- [Stated problem]: Reproduce the material below verbatim, keeping every line unchanged and in its original order.

┌─ Exercise materials

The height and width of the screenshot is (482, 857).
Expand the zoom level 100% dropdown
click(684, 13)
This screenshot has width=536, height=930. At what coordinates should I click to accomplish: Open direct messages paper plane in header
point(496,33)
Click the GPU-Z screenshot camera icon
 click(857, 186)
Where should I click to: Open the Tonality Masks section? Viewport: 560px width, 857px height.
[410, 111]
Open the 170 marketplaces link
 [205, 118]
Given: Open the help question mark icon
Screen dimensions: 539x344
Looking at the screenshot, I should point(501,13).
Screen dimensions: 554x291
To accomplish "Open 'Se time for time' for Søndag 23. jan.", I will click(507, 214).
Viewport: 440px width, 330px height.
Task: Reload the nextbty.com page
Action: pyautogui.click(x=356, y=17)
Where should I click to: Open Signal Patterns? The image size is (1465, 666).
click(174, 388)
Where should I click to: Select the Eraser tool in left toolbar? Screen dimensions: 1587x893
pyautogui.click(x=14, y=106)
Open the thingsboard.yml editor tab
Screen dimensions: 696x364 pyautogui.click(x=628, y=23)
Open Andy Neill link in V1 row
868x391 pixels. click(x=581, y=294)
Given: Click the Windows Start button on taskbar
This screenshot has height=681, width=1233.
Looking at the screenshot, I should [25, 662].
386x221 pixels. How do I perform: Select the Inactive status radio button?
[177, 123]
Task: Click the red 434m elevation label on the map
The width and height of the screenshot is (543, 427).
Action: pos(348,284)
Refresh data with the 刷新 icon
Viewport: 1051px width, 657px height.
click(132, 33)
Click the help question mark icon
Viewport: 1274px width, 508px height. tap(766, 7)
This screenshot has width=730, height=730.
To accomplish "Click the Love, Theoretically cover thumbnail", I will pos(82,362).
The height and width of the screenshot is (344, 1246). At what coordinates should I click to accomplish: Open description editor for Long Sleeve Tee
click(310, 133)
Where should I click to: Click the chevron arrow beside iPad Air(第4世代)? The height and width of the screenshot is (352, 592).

└─

- [Correct output]:
The height and width of the screenshot is (482, 857).
Expand the zoom level 100% dropdown
click(684, 13)
This screenshot has width=536, height=930. At what coordinates should I click to accomplish: Open direct messages paper plane in header
point(496,33)
Click the GPU-Z screenshot camera icon
 click(857, 186)
Where should I click to: Open the Tonality Masks section? Viewport: 560px width, 857px height.
[410, 111]
Open the 170 marketplaces link
 [205, 118]
Given: Open the help question mark icon
Screen dimensions: 539x344
Looking at the screenshot, I should point(501,13).
Screen dimensions: 554x291
To accomplish "Open 'Se time for time' for Søndag 23. jan.", I will click(507, 214).
Viewport: 440px width, 330px height.
Task: Reload the nextbty.com page
Action: pyautogui.click(x=356, y=17)
Where should I click to: Open Signal Patterns? The image size is (1465, 666).
click(174, 388)
Where should I click to: Select the Eraser tool in left toolbar? Screen dimensions: 1587x893
pyautogui.click(x=14, y=106)
Open the thingsboard.yml editor tab
Screen dimensions: 696x364 pyautogui.click(x=628, y=23)
Open Andy Neill link in V1 row
868x391 pixels. click(x=581, y=294)
Given: Click the Windows Start button on taskbar
This screenshot has height=681, width=1233.
Looking at the screenshot, I should [25, 662].
386x221 pixels. How do I perform: Select the Inactive status radio button?
[177, 123]
Task: Click the red 434m elevation label on the map
The width and height of the screenshot is (543, 427).
Action: pos(348,284)
Refresh data with the 刷新 icon
Viewport: 1051px width, 657px height.
click(132, 33)
Click the help question mark icon
Viewport: 1274px width, 508px height. tap(766, 7)
This screenshot has width=730, height=730.
To accomplish "Click the Love, Theoretically cover thumbnail", I will pos(82,362).
The height and width of the screenshot is (344, 1246). At what coordinates should I click to accomplish: Open description editor for Long Sleeve Tee
click(310, 133)
Where should I click to: Click the chevron arrow beside iPad Air(第4世代)? The height and width of the screenshot is (352, 592).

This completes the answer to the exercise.